Extract:

Procedural Lofted Geometry


This section provides general information on how to create lofted geometry. Track is not covered in this section. Please see How To Create Track for detailed information on track construction.

It is assumed that the 3D modelling package used is Autodesk® 3ds Max® and the package used for authoring textures is Adobe® Photoshop.

The modelling package Autodesk® 3ds Max® was used to create Train Simulator, so this product appears in the examples provided. You can, of course, use other packages such as Blender™ or amabilis 3D Crafter. The package used here for authoring textures is Adobe® Photoshop. Again, you may use one of the many other packages available.

Regardless of the packages you use, the documents below should be used as a general guide to the processes to follow to build assets for Train Simulator.

Important Note: For your chosen package, you may need additional plug-ins to export the assets into Train Simulator. Please check the availability of a suitable plug-in before you begin creating assets.


Procedural lofted geometry covers assets used for:
  • Platforms
  • Fences
  • Houselines
  • Treelines
  • Viaducts
None of these assets can be previewed in the Blueprint Editor. These assets can only be placed (and hence visible) in the game at runtime.


Loft cross-sections are created as extruded splines or edges in Max. These extrusions are exported as IGS files, and then converted as xsec files for use in-game.

There are two important aspects of the extrusion to bear in mind.

Request 1: Rewrite the part of the lofted geometry guide that starts with "Procedural lofted geometry covers" and ends with "game at runtime.", with "Walls" in place of "Fences".
Request 2: Write the next part of the lofted geometry guide, picking up after its last sentence.
You won't need the entries at all.

Record excerpts:
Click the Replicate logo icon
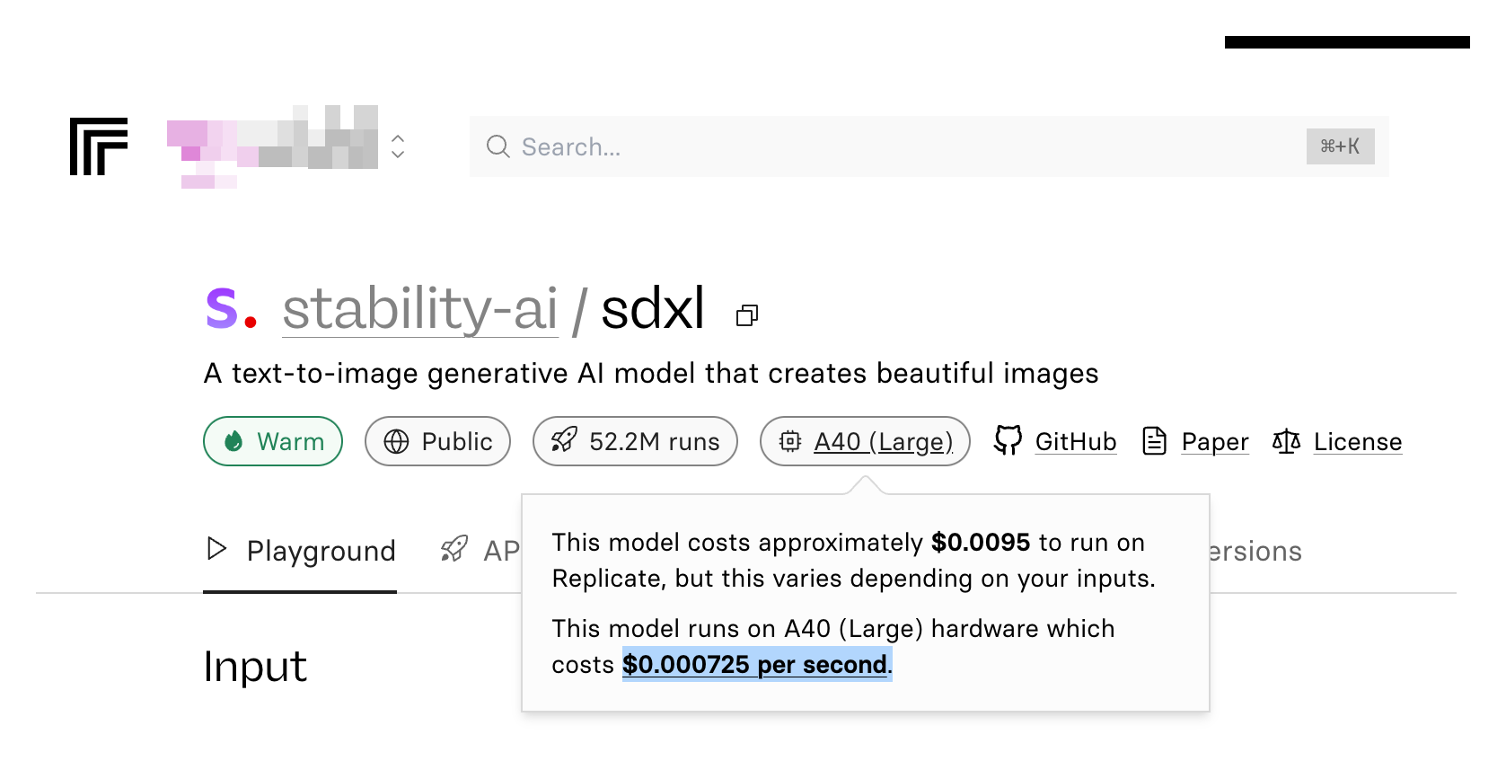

---

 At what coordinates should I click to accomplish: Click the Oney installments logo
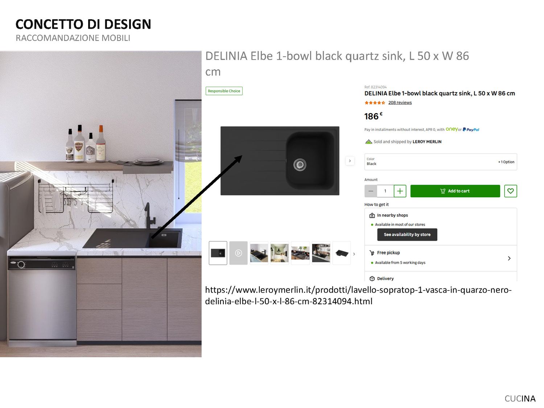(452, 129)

Output 1:
Procedural lofted geometry covers assets used for:
  • Platforms
  • Walls
  • Houselines
  • Treelines
  • Viaducts
None of these assets can be previewed in the Blueprint Editor. These assets can only be placed (and hence visible) in the game at runtime.

Output 2:
  • It’s important to note that all points of the leading edge of the extrusion (the cross-section) must exist at 0 on the Z plane.
  • The cross-section is only extruded in 3DSMax to allow mapping information to be stored - see the section on mapping below.

Loft Shaders

Lofts must be assigned with specific loft shaders.

There are two loft shaders which can be used. One should be used on solid objects and another should be used on objects which require transparency (see-through
  • LoftTexDiff.FX
  • LoftTexDiffTrans.FX
Note: Remember to set the TRANS flag in the material when using the LoftTexDiffTrans.FX shader.


As stated earlier, the cross-section in Max is only extruded to allow mapping information to be exported along with the cross-section data. The length of this extrusion is taken as the distance over which the textures will tile; i.e. if the single texture is mapped along the length of the extrusion, and the extrusion is 4m long, then the texture will be tiled once every 4m along the loft when viewed in-game.

To summarise, adjusting the length of the extrusion will compress or stretch the texel size of the in-game loft texture. Generally, as a rule, try to keep the texels

Note: All textures on lofts can only tile in the V direction. When looking at the texture in Photoshop, the texture will only tile in the vertical direction.

On tracks, the rails and ballast do in fact tile in the logical direction (vertically). However, for lofts such as wire fences and distant building-lines, the texture needs to be created 90 degrees counter-clockwise to the normal in Photoshop.

Population Geometry

Lofts can have modular pieces of geometry placed at regular intervals along the entire length of the loft. Up to 3 types of geometry can be specified per loft; start
middle and end.
  • The start geometry is placed once at the start of the loft.
  • The middle geometry is placed along the entire length of the loft, populated at a frequency specified in a blueprint.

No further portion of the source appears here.